Again with the doubts. John gave me stern talking to last night, just the way a best friend should. We did what was right for her. She was never going to get better, the vet said so. She might be able to be patched up for a few days or a few months, but she would definitely become ill again, either from kidney or liver disease.
He reminded me that she did look just like Ursa did the day we put her down. We did the most humane thing we could, out of love for her, not anger. We let her die with peace and dignity instead of letting her suffer for 2 more days.
In the end I looked my very first baby girl in the eyes and told her how beautiful she was, and for a moment she was actually there with me. She let out a tiny purr and scrunched up her eyes at me, the way she always did when I talked to her. I held her face in my hands as the vet gave her the shot. I told her I loved her and that it was better to go this way, and with in moments she was gone.
I came home to 2 very angry cats. Wolfie yelled at me, just as he did the 3 times before. Each time I tried to pet him, he jumped away. Numa, Sophie's mom, just sat there and glared.

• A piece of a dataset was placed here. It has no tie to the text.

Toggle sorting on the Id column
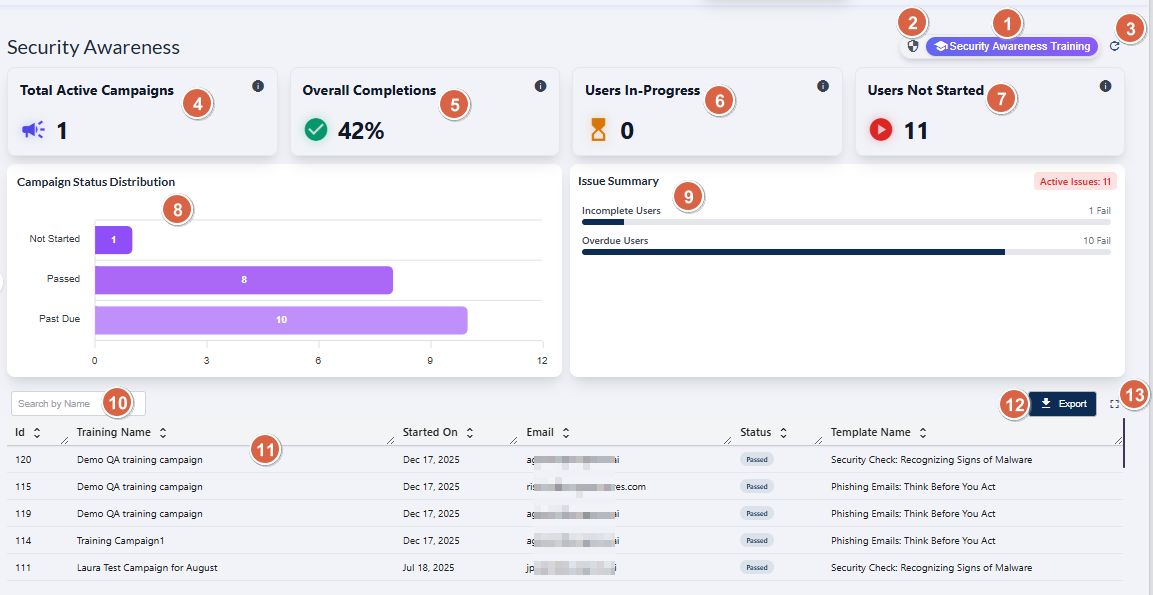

Tonight when we came back from Anna's graduation from preschool, I noticed a familiar smell in my dining room. Ahh, what's this? And in Sophie's favorite pooping spot, under the dining table. Actually, not in one spot at all, but in several in the general vicinity. Yesterday we thought the days of "find the wet, stinky surprise" were over. Looks like two old and pissed off cats had a grudge party while we were gone. I guess the joke is on us.